Set out the records again, keeping every word as it is.

**** Data to use ****

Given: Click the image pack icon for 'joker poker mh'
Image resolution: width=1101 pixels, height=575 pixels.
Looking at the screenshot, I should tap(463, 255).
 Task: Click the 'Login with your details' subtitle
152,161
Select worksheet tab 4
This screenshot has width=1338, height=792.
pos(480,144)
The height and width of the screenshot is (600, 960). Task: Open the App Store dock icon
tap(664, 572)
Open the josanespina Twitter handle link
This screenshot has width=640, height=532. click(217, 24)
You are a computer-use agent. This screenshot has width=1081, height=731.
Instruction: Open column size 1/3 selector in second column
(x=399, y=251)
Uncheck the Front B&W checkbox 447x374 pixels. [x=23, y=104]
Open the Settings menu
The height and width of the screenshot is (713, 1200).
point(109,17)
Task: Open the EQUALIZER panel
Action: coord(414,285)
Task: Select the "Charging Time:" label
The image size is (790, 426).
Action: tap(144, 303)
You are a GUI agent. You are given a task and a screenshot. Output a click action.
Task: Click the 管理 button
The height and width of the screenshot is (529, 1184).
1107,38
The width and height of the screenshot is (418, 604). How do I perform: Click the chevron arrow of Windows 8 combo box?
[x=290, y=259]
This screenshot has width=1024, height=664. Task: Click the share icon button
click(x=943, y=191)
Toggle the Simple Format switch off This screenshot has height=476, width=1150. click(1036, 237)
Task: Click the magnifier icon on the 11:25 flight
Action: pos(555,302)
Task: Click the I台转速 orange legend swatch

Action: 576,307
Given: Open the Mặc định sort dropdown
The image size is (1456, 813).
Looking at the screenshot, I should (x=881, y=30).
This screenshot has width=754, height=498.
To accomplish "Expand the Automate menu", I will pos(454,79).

****

» Problem solution
Given: Click the image pack icon for 'joker poker mh'
Image resolution: width=1101 pixels, height=575 pixels.
Looking at the screenshot, I should tap(463, 255).
 Task: Click the 'Login with your details' subtitle
152,161
Select worksheet tab 4
This screenshot has width=1338, height=792.
pos(480,144)
The height and width of the screenshot is (600, 960). Task: Open the App Store dock icon
tap(664, 572)
Open the josanespina Twitter handle link
This screenshot has width=640, height=532. click(217, 24)
You are a computer-use agent. This screenshot has width=1081, height=731.
Instruction: Open column size 1/3 selector in second column
(x=399, y=251)
Uncheck the Front B&W checkbox 447x374 pixels. [x=23, y=104]
Open the Settings menu
The height and width of the screenshot is (713, 1200).
point(109,17)
Task: Open the EQUALIZER panel
Action: coord(414,285)
Task: Select the "Charging Time:" label
The image size is (790, 426).
Action: tap(144, 303)
You are a GUI agent. You are given a task and a screenshot. Output a click action.
Task: Click the 管理 button
The height and width of the screenshot is (529, 1184).
1107,38
The width and height of the screenshot is (418, 604). How do I perform: Click the chevron arrow of Windows 8 combo box?
[x=290, y=259]
This screenshot has width=1024, height=664. Task: Click the share icon button
click(x=943, y=191)
Toggle the Simple Format switch off This screenshot has height=476, width=1150. click(1036, 237)
Task: Click the magnifier icon on the 11:25 flight
Action: pos(555,302)
Task: Click the I台转速 orange legend swatch

Action: 576,307
Given: Open the Mặc định sort dropdown
The image size is (1456, 813).
Looking at the screenshot, I should (x=881, y=30).
This screenshot has width=754, height=498.
To accomplish "Expand the Automate menu", I will pos(454,79).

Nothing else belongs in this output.